I guess I'll have to be the devil's advocate: if you consider Truth to be only truth if it's a statement that is always true, then saying it's a chair is only a correct opinion at best, not a fact. *
Consider: There is no ultimate universal definition of what a chair is and what constitutes it (Tragically, Webster's is not the ultimate universal arbiter of
what is), so by that definition what a chair is can only be opinion (i.e. an opinion as to what definition of chair is proper to use). In addition, definitions may change over time, making what was true false & vica versa. So correct opinions are all we have left.
It's
correct because it most certainly is a chair by the definition you have chosen to use using, but it's an opinion because "chair" is just a name for something and not something intrinsic to the object itself.
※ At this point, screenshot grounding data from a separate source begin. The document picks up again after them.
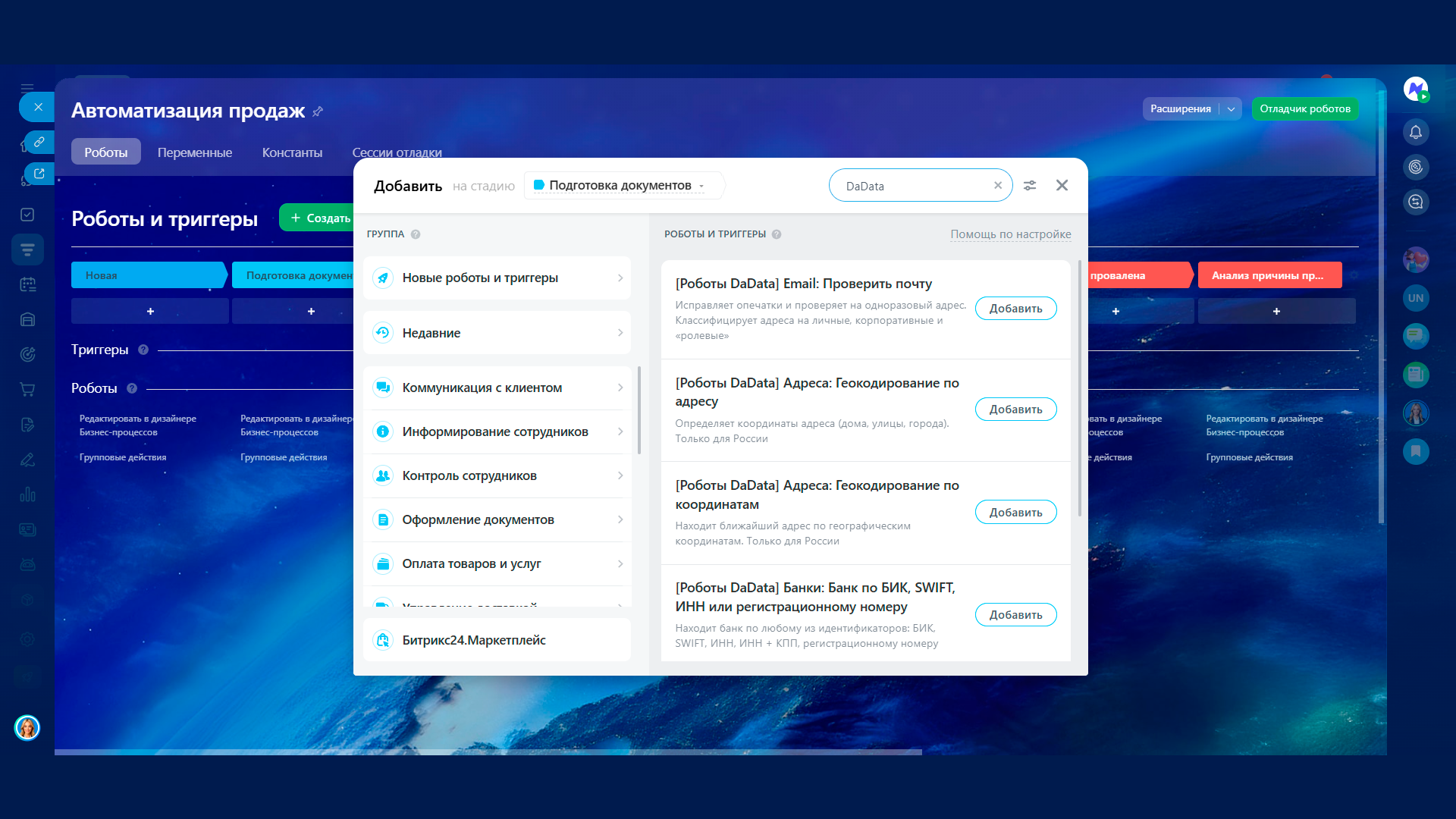The image size is (1456, 819).
Task: Add the Email: Проверить почту robot
Action: pyautogui.click(x=1015, y=309)
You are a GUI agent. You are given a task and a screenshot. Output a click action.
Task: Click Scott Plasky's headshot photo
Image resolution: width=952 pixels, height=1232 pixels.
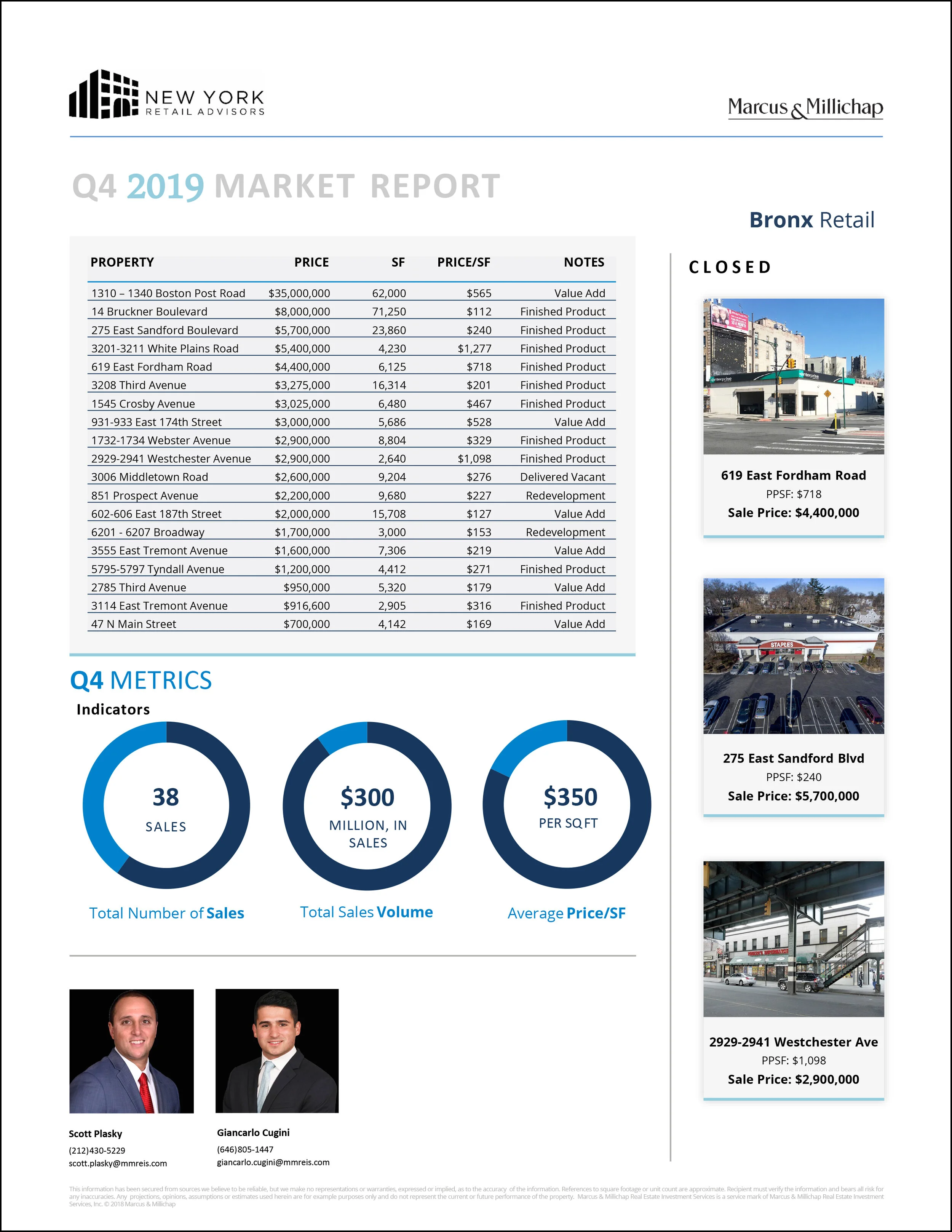click(131, 1051)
Another example is the concept of Day & Night: they're just a perspective on the motion of the earth, and what you see on the surface of the earth is not true for all observers (someone in space might see no such movement at all; to them, the concept is false). But if it's only true for certain observers following certain definitions, it is an
opinion). Truth is something, ah, higher than that, like mathematical, scientific, and philosophical proofs. Sure the means by which you express these might be specific and limited, but the
idea itself is something that is the same for everyone in the universe, everywhere, forever. Infinite applicability within its own defined rules, a statement about
what is.
That is truth.*
*Disregard all of the above if you believe there really
is a single specific objective definition of 'chair', independent of humanity and which exists even if humanity gets the definition wrong.